The Overflow-Reject Behavior
The overflow-reject behavior handles the case where the rewrite is worse than the original on the aggregate score. If the judge produces a rewrite that scores lower than the original, the system rejects it and keeps the original.
This sounds obvious but is easy to omit. Without overflow-reject, a malfunctioning rewrite step (model error, context overflow, edge case in the rubric) can degrade your skill library. The overflow-reject is a floor: no matter what happens in the rewrite pipeline, the current skill is the minimum quality bar.
The implementation is a single comparison before the apply decision:
if rewrite_score < original_score:
result = "REJECTED"
action = "keep_original"
log(f"Rewrite for {skill_id} rejected: {rewrite_score:.3f} < {original_score:.3f}")
continue
One comparison, one branch. Do not omit it.
The Delta-Gate in Practice
The delta-gate handles a subtle noise problem: trivially improved rewrites that don't justify the risk of applying a change.
A skill that scores 0.97 getting a rewrite that scores 0.98 is a 0.01 delta. At 0.10 threshold, this does not auto-apply. The improvement is real but below the noise floor. Applying a 0.01 delta improvement requires a code change, a git commit, a diff review, and a deployment. The improvement is not worth the overhead.
The delta-gate eliminates this noise. Only improvements with meaningful signal get applied. The threshold of 0.10 means "this rewrite is meaningfully better, not just marginally scored differently."
Connecting to Calibration: The Critical Missing Step
The most important caveat about LLM-as-judge is that a judge without calibration is producing opinion, not measurement.
A rubric that scores "concision" highly will reward shorter prompts. But shorter prompts do not always perform better. A rubric that scores "precision" highly will reward more specific instructions. But over-specified prompts can perform worse on tasks that require model judgment.
Calibration requires empirical data: a set of skills where you know the downstream outcome. For Knox's fleet, calibration means measuring whether agents that received auto-applied rewrites performed better on their tasks — fewer errors, better outputs, lower retry rates — than agents running the original skills.
Without this calibration data, the judge scores are proxies, not measurements. They correlate with quality by design, but correlation is not causation. A rubric that produces high scores for prompts that perform poorly is a rubric that needs revision.
The calibration loop is:
- Apply rewrites via auto-apply
- Measure downstream agent performance (task success rate, error rate, output quality)
- Compare performance for rewrites with high delta vs. low delta
- Adjust rubric weights based on what predicts downstream improvement
This loop closes the feedback between the judge's opinion and the system's actual performance. Without it, you have a system that is measuring something. With it, you have a system that is measuring the right thing.
Building Your Own Judge
Starting a prompt quality system from scratch, the minimum viable configuration is:
- Three dimensions (Precision, Constraint Coverage, Concision) with a 0-1 score each
- A conservative delta threshold (0.20 initially — tighten after calibration)

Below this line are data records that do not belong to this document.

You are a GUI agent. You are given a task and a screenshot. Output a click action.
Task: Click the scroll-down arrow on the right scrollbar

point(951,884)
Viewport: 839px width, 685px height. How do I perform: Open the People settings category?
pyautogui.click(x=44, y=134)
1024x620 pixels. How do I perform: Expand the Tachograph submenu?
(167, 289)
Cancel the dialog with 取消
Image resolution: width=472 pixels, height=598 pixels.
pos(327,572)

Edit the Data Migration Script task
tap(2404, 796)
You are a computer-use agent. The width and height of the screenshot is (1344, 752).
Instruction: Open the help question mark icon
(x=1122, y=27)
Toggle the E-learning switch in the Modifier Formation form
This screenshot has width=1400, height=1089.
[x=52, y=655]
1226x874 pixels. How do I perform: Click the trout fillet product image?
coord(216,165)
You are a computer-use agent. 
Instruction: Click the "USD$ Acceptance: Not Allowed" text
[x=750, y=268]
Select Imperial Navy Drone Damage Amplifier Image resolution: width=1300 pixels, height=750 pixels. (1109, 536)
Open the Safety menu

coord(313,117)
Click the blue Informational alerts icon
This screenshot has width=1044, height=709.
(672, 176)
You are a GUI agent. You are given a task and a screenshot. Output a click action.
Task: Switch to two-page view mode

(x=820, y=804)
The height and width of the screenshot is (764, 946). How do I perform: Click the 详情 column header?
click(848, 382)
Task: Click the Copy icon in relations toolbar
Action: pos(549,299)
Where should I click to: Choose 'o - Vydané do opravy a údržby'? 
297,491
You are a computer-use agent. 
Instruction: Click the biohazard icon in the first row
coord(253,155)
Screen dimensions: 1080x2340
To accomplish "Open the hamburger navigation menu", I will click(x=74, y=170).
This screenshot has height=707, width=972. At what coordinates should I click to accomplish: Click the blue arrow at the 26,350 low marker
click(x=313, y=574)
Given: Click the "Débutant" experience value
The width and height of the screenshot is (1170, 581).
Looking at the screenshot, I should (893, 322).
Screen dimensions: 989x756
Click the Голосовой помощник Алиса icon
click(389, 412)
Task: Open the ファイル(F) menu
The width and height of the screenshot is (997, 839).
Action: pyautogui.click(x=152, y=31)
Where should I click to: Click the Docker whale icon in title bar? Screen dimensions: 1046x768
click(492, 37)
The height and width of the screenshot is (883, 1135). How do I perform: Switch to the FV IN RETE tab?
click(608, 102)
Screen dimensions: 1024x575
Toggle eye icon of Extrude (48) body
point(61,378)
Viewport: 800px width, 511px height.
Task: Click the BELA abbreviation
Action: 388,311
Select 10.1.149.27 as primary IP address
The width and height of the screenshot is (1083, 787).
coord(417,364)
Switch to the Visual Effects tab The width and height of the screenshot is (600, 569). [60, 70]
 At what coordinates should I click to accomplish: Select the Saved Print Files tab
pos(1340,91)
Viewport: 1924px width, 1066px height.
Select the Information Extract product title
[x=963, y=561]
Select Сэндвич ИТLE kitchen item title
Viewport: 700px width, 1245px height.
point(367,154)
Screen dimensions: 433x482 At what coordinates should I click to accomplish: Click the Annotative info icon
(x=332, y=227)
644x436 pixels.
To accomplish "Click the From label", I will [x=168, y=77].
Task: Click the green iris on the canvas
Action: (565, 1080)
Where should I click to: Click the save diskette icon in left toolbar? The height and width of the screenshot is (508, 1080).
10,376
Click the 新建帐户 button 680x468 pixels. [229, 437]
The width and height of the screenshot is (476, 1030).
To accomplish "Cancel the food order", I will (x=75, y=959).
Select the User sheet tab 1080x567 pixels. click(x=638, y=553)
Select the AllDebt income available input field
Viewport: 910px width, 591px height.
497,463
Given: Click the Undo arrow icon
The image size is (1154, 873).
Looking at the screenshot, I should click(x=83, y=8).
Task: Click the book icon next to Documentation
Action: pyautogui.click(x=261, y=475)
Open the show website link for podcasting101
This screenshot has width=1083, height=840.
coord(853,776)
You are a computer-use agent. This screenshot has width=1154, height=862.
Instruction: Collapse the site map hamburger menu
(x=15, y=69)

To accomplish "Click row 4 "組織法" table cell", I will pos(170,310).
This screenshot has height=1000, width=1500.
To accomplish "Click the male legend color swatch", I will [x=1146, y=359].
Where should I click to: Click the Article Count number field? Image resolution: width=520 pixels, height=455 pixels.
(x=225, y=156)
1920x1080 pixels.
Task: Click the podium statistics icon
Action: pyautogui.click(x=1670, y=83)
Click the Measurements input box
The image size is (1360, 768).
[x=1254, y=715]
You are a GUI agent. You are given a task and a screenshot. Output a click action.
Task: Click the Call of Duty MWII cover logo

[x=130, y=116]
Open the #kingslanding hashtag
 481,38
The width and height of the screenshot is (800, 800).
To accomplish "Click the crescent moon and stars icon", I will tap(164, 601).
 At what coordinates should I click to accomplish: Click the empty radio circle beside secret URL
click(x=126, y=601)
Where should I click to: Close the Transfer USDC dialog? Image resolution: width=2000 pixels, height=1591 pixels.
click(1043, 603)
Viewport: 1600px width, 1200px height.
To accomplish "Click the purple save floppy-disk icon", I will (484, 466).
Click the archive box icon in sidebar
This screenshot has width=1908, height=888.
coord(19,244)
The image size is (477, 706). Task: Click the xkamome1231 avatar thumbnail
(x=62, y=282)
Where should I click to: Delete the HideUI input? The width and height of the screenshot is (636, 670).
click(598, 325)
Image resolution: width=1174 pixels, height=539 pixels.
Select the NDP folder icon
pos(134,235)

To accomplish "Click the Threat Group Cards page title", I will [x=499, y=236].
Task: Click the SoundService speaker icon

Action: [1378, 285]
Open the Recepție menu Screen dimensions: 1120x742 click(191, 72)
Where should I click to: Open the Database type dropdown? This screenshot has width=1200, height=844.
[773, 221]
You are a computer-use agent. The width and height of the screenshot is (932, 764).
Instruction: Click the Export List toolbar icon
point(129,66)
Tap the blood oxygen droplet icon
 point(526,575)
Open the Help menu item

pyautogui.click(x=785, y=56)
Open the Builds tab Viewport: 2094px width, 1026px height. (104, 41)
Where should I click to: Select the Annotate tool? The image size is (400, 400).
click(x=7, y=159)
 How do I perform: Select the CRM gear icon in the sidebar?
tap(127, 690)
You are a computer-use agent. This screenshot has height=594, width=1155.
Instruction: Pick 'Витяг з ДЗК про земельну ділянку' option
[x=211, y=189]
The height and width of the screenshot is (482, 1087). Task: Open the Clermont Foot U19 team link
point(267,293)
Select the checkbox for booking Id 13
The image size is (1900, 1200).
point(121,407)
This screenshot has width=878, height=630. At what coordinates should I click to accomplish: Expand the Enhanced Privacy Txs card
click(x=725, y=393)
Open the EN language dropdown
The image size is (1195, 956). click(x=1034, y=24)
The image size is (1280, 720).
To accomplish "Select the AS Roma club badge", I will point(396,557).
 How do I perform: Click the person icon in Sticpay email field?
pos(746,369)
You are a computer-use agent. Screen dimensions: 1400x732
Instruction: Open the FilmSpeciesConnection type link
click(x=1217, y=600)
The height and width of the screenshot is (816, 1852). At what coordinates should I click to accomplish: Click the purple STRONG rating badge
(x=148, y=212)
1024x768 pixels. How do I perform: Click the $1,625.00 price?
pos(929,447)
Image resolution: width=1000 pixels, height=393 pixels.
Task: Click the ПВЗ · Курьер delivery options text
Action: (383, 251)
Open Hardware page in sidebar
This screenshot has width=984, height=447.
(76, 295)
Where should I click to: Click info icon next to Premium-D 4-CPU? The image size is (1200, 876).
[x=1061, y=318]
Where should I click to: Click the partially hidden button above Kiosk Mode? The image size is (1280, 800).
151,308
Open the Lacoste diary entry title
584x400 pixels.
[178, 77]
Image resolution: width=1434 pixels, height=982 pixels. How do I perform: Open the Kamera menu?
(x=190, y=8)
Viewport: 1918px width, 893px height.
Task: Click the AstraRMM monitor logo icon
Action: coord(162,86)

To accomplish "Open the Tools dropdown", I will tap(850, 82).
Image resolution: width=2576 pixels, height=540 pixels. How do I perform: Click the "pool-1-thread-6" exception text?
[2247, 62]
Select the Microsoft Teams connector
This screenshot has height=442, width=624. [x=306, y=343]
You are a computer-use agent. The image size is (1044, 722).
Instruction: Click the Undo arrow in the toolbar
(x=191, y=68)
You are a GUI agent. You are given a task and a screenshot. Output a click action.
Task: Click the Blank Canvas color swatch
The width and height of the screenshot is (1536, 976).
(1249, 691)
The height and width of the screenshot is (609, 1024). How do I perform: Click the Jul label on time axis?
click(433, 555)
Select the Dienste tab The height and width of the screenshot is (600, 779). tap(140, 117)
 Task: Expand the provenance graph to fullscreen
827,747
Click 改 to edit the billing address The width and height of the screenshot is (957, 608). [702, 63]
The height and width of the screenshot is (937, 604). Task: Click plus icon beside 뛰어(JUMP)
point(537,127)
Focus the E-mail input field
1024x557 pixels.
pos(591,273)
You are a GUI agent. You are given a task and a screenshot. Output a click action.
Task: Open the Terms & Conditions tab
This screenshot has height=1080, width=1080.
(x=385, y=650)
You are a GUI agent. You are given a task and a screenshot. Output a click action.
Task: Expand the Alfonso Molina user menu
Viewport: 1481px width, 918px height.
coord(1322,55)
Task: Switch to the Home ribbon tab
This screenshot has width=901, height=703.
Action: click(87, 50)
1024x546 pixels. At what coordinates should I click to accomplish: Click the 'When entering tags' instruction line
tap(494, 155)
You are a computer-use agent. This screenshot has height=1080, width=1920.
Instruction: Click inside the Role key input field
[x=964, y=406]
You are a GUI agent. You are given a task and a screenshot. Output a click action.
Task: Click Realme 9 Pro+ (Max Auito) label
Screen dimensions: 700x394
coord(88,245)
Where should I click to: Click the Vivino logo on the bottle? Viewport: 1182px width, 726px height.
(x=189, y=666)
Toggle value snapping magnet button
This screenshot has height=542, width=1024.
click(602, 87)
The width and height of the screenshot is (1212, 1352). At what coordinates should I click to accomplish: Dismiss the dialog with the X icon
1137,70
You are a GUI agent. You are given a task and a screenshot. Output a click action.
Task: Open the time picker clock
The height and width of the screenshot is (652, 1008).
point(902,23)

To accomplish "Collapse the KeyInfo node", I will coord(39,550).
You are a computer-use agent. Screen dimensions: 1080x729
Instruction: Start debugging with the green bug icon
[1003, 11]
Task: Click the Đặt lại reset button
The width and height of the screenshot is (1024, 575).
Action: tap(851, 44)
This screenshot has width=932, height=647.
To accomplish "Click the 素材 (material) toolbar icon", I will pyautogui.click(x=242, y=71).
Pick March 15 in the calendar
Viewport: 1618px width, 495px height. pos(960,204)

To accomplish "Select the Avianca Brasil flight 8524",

- Auto-apply only for same-or-shorter rewrites with no new claims
- Pending-review queue for everything else
- Overflow-reject for rewrites that score lower than the original
Run the system for two weeks. Review the pending queue weekly. Calibrate the threshold based on the auto-applied rewrites' downstream performance. Then add dimensions 4 and 5 when you have enough data to weight them correctly.
The system improves itself as it runs. That is the point.